Synopses & Reviews
On January 16, 1938 Benny Goodman brought his swing orchestra to America's venerated home of European classical music, Carnegie Hall. The resulting concert - widely considered one of the most significant events in American music history - helped to usher jazz and swing music into the American cultural mainstream. This reputation has been perpetuated by Columbia Records' 1950 release of the concert on LP. Now, in Benny Goodman's Famous 1938 Carnegie Hall Jazz Concert, jazz scholar and musician Catherine Tackley provides the first in depth, scholarly study of this seminal concert and recording.
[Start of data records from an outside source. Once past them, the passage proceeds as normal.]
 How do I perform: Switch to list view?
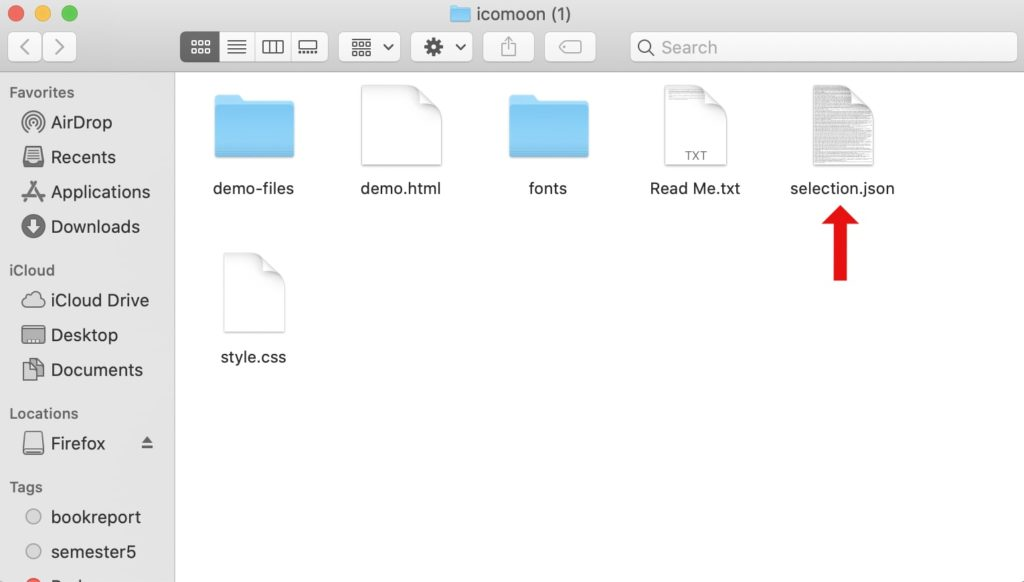(x=236, y=46)
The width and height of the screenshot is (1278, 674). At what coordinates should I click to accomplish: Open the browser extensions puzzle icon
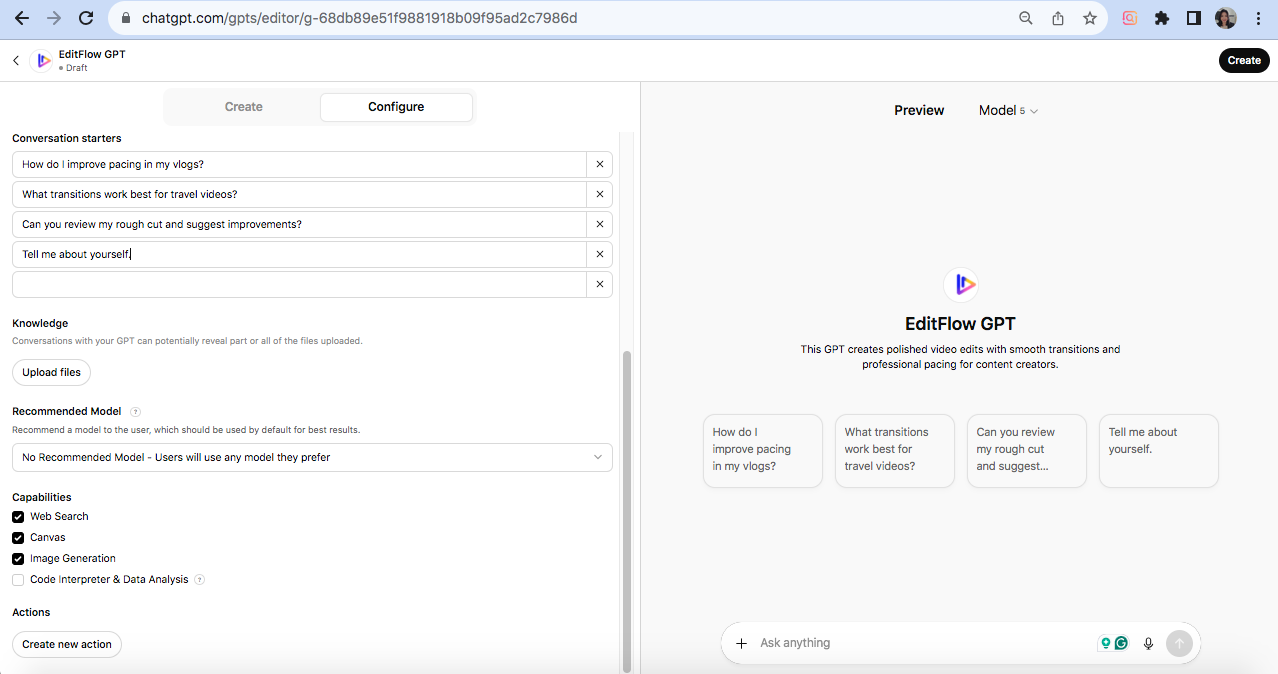pos(1161,18)
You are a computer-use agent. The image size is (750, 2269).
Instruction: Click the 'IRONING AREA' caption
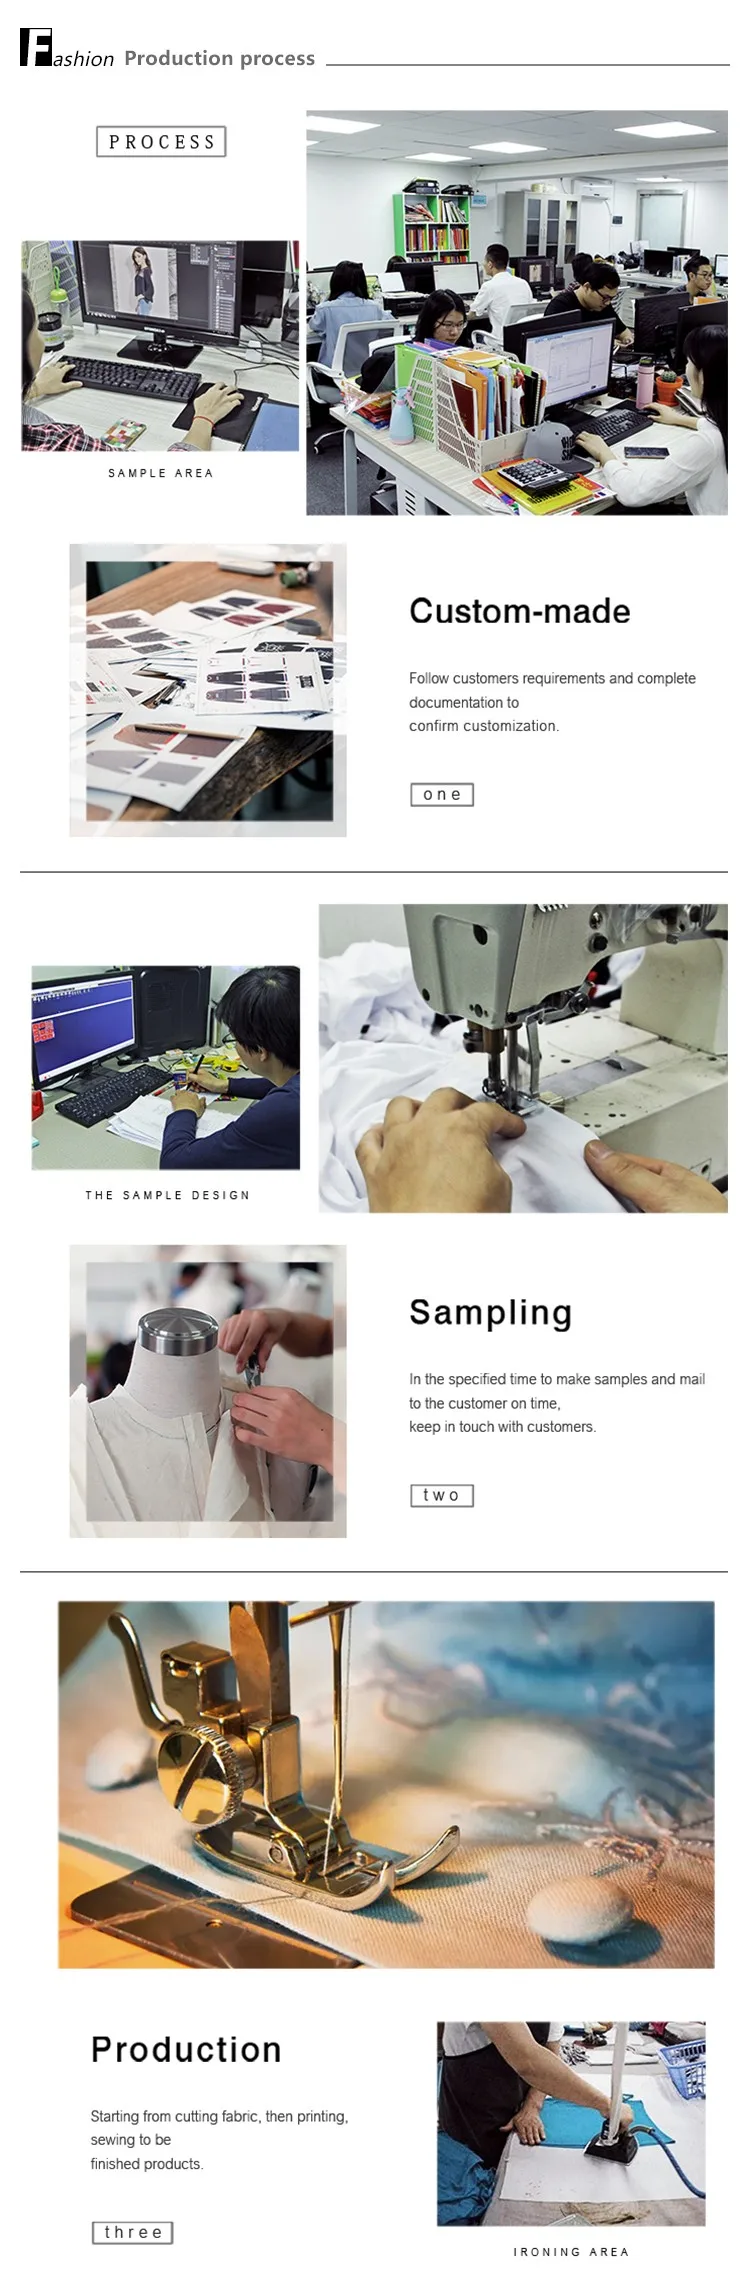[x=572, y=2252]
Combining rigorous documentary and archival research with close analysis of the recording, Tackley strips back the accumulated layers of interpretation and meaning to assess the performance in its original context, and explore what the material has come to represent in its recorded form. Taking a complete view of the concert, she examines the rich cultural setting in which it took place, and analyzes the compositions, arrangements and performances themselves, before discussing the immediate reception, and lasting legacy and impact of this storied event and album. As the definitive study of one of the most important recordings of the twentieth-century, Benny Goodman's Famous 1938 Carnegie Hall Jazz Concert is a must-read for all serious jazz fans, musicians and scholars.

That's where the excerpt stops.